Skip to content
Home » News » Red Flags to Look for in Reviewing a Lease and Dealing With the Landlord’s Gotchas Along with Suggested Solutions

Red Flags to Look for in Reviewing a Lease and Dealing With the Landlord’s Gotchas Along with Suggested Solutions

For over 22 years, Restaurant Realty Company’s agents and brokers have been involved with thousands of restaurant, bar, night club and related commercial building leases and the majority of these agents and brokers have owned a restaurant and/or managed one. There can be several potential sections in a lease that you need to be aware of that can be detrimental to your future tenancy as well as your ability to sell your business in the future.

These include the following which are discussed below:

  1. Use clause restrictions
  2. Options personal to the Assignor (Seller)
  3. Demolition clause
  4. Recapture provision
  5. Landlords participation in sublease spread or Landlords participation in the sales proceeds
  6. Non-disturbance clause
  7. Relocation clause and
  8. No cap on real estate tax increases in the sale of the property

1.Use Clause Restrictions

Problem: This limits the Tenant to the specific type of business the tenant can operate at
the site. These are frequently found in shopping center and other multi -tenant retail leases.
Specifically, for a restaurant Tenant that needs to change their concept including the name,
menu and other proprietary items in their operation if their current concept is not working
this can create an economic hardship and force the Tenant out of business.

Solution: Make sure to have a broad enough use clause to give you the flexibility to make
the necessary concept changes in the future if necessary.

### Exercise details
Copy the stretch of the lease article from "1. Use clause" through "-tenant retail leases." word for word.

### Data lines
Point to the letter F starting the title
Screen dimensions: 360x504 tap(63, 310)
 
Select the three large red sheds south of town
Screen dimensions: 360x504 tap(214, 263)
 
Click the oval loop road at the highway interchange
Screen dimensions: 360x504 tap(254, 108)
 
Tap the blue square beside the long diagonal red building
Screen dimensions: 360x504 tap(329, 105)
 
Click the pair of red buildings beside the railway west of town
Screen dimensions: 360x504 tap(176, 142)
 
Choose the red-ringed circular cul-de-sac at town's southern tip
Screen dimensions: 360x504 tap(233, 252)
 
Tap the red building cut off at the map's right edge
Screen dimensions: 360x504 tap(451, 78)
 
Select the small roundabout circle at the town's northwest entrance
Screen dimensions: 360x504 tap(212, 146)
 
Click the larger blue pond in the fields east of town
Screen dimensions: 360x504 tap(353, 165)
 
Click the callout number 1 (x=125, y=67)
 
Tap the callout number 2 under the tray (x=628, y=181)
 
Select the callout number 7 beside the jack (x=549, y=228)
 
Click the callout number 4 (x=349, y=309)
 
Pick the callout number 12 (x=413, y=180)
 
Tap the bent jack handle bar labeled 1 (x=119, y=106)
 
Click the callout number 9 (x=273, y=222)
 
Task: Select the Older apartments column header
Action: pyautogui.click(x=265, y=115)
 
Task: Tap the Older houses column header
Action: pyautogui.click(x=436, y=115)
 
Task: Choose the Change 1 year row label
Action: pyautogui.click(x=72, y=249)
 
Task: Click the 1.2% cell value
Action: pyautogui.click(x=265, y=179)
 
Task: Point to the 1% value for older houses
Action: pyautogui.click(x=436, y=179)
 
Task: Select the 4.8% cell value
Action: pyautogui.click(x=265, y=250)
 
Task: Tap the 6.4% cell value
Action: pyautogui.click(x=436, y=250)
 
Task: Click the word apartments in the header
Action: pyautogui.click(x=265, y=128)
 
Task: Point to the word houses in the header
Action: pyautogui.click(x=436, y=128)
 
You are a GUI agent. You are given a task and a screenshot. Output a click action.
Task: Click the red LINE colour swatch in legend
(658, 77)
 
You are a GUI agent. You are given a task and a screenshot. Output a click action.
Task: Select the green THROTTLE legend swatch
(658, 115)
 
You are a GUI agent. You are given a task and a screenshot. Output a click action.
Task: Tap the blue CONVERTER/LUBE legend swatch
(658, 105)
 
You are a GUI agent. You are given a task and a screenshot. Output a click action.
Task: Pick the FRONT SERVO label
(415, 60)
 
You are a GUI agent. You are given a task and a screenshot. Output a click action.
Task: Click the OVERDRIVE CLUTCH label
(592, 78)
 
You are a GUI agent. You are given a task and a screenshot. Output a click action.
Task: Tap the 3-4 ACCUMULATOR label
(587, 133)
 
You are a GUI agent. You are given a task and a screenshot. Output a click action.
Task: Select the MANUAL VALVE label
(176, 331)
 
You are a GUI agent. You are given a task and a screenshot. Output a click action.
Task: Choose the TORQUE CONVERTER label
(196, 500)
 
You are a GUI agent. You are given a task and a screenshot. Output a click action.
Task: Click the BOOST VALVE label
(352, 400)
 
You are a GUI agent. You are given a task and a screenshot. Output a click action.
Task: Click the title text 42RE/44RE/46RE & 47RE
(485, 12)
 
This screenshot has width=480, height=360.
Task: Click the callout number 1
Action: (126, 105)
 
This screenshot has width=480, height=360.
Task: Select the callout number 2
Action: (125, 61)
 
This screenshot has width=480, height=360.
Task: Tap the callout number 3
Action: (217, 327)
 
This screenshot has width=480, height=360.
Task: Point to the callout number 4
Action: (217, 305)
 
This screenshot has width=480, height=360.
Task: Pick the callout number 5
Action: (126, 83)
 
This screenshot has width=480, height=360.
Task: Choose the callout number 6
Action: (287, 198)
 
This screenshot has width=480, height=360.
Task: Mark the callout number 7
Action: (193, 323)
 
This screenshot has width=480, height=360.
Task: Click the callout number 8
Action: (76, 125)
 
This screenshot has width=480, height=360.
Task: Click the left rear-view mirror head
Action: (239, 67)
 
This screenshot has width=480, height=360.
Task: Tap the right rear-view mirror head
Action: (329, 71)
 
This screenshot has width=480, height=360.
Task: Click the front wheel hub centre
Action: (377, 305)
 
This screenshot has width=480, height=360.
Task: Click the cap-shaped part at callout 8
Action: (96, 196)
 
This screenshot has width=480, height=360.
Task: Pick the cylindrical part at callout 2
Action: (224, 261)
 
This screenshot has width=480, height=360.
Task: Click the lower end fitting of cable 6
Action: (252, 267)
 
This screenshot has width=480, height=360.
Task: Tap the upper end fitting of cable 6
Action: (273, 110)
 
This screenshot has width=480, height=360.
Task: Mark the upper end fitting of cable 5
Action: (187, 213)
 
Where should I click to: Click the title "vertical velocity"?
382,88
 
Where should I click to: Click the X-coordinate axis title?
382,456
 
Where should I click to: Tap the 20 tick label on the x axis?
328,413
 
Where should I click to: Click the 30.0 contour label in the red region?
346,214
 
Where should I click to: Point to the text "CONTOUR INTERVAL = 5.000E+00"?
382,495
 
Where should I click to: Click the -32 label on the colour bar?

### Output
1. Use clause restrictions
  2. Options personal to the Assignor (Seller)
  3. Demolition clause
  4. Recapture provision
  5. Landlords participation in sublease spread or Landlords participation in the sales proceeds
  6. Non-disturbance clause
  7. Relocation clause and
  8. No cap on real estate tax increases in the sale of the property

1.Use Clause Restrictions

Problem: This limits the Tenant to the specific type of business the tenant can operate at
the site. These are frequently found in shopping center and other multi -tenant retail leases.